**Task objective:** Exactly the lines from the one with "Image resolution: width=631" to the end of the entries should appear in your answer, retyped word for word.

Material for the task section start

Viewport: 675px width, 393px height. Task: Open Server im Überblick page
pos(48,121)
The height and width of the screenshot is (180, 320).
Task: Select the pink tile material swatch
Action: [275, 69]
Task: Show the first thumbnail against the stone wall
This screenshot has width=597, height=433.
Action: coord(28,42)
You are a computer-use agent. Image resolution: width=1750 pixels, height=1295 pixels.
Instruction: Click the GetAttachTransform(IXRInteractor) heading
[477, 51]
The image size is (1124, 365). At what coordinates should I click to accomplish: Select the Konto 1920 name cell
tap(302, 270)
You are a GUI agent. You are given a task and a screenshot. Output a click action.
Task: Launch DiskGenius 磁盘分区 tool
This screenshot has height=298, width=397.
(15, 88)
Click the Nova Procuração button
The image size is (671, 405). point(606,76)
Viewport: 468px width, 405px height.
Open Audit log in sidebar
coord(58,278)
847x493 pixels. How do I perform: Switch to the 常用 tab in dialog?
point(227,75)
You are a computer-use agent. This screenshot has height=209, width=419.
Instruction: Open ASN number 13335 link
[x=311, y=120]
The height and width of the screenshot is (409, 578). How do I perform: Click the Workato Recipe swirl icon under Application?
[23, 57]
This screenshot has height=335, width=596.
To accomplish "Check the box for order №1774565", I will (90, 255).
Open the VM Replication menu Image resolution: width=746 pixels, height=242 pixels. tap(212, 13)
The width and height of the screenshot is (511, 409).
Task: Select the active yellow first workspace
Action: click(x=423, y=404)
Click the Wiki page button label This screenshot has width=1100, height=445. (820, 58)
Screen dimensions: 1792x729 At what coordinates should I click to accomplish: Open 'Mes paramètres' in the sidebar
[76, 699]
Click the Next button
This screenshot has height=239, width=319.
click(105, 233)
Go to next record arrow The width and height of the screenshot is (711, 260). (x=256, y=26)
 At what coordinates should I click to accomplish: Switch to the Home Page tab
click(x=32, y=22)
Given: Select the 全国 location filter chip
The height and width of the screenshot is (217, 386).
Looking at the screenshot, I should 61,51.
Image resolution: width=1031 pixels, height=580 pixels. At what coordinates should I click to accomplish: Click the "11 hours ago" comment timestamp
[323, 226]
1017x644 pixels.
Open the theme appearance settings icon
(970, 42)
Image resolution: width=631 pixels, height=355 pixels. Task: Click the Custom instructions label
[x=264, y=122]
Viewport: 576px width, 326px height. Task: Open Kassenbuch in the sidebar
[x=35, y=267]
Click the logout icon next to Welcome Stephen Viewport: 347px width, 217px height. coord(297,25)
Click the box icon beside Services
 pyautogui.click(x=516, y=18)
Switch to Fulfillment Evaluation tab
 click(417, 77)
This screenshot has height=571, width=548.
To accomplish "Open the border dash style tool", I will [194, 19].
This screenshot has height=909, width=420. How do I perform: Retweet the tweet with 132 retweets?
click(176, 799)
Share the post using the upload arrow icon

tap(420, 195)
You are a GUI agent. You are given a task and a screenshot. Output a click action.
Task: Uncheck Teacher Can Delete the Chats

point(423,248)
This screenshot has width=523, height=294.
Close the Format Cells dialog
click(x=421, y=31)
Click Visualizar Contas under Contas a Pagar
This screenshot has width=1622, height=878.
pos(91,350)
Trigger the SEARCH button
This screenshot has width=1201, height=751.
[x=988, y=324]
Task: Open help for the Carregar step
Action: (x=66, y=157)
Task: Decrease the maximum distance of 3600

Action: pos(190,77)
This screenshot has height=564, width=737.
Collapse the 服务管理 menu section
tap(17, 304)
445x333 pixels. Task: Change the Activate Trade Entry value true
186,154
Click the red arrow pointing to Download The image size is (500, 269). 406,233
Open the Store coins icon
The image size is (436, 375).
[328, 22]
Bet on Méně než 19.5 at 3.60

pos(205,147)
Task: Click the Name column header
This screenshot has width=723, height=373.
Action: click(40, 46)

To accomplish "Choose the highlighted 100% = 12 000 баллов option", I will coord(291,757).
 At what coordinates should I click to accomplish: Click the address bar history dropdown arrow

Material for the task section end

**Exercise result:**
Image resolution: width=631 pixels, height=355 pixels. Task: Click the Custom instructions label
[x=264, y=122]
Viewport: 576px width, 326px height. Task: Open Kassenbuch in the sidebar
[x=35, y=267]
Click the logout icon next to Welcome Stephen Viewport: 347px width, 217px height. coord(297,25)
Click the box icon beside Services
 pyautogui.click(x=516, y=18)
Switch to Fulfillment Evaluation tab
 click(417, 77)
This screenshot has height=571, width=548.
To accomplish "Open the border dash style tool", I will [194, 19].
This screenshot has height=909, width=420. How do I perform: Retweet the tweet with 132 retweets?
click(176, 799)
Share the post using the upload arrow icon

tap(420, 195)
You are a GUI agent. You are given a task and a screenshot. Output a click action.
Task: Uncheck Teacher Can Delete the Chats

point(423,248)
This screenshot has width=523, height=294.
Close the Format Cells dialog
click(x=421, y=31)
Click Visualizar Contas under Contas a Pagar
This screenshot has width=1622, height=878.
pos(91,350)
Trigger the SEARCH button
This screenshot has width=1201, height=751.
[x=988, y=324]
Task: Open help for the Carregar step
Action: (x=66, y=157)
Task: Decrease the maximum distance of 3600

Action: pos(190,77)
This screenshot has height=564, width=737.
Collapse the 服务管理 menu section
tap(17, 304)
445x333 pixels. Task: Change the Activate Trade Entry value true
186,154
Click the red arrow pointing to Download The image size is (500, 269). 406,233
Open the Store coins icon
The image size is (436, 375).
[328, 22]
Bet on Méně než 19.5 at 3.60

pos(205,147)
Task: Click the Name column header
This screenshot has width=723, height=373.
Action: click(40, 46)

To accomplish "Choose the highlighted 100% = 12 000 баллов option", I will coord(291,757).
 At what coordinates should I click to accomplish: Click the address bar history dropdown arrow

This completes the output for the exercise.